Of the papers written by teachers in higher-status schools, Thomas and Moran found that 68 percent focused only on academic instruction, while 23 percent explained how they used academic instruction to help build students’ character, and just 9 percent focused only on character education with no academic content. In the articles written by teachers in the lowest-status schools, the focus was much more on character, with a breakdown of 44 percent purely academic, 32 percent about character lessons via academic content, and 30 percent on character training alone. Middle-status schools fell between the two extremes.

Along with the difference in how much they concentrated on character education, the schools differed in what sort of character-building they were concerned with. The character-focused articles by teachers at the highest-status school were nearly as likely to be concerned with “intrinsic” traits like charity, sympathy, love of aesthetic, and perseverance, as “extrinsic” ones like obedience, self-control, and punctuality (46 percent versus 54 percent). In contrast, 97 percent of the “character” articles by teachers from the lower-status schools were about the extrinsic traits.

The teachers from high-status schools described having students exchange letters with kids in other countries, create a thrift club and deposit their savings in a local bank, and study despotism in history class as a warning against blind obedience to authority.

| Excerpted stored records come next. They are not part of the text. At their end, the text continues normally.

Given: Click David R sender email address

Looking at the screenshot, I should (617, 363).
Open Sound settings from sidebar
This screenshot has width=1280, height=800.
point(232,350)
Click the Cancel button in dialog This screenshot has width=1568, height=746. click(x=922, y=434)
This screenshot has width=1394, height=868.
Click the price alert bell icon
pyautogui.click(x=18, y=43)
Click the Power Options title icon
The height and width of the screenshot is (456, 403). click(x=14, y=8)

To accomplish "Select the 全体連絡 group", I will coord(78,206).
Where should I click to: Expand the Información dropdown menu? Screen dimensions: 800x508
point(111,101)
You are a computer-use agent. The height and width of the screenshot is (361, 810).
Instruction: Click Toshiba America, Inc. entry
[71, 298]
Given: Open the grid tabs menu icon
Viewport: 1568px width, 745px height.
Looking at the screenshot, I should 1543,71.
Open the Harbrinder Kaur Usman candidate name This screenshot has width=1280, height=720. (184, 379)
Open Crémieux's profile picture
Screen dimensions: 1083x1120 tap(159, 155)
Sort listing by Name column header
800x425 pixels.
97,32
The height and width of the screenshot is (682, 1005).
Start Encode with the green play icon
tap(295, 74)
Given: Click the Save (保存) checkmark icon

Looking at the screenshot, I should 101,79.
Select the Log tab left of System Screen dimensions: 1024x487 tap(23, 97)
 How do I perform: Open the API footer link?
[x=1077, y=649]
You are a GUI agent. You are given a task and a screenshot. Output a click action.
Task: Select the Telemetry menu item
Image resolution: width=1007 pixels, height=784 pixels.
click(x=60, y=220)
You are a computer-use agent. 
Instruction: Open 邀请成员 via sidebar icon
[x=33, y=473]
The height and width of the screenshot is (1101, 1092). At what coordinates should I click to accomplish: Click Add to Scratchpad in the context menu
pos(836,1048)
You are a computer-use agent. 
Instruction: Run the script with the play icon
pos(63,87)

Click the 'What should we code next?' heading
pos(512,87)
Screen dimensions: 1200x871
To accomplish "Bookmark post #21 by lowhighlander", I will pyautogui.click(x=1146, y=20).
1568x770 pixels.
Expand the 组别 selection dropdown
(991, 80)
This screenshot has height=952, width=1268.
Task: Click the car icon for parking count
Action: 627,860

In contrast, teachers from the lower-status schools wrote about using a system of gold and silver stars to encourage students to be on time, emphasizing cleanliness and good hygiene, and teaching kids to “respect the rights of others.”

Thomas and Moran write that the teachers from different schools talked a similar language, but words might be something very different from one place to another. In high-status schools, “citizenship” might mean the ability to participate in a democracy, taught through tools like student government. In low-status ones, it often meant being deferential, quiet, and compliant.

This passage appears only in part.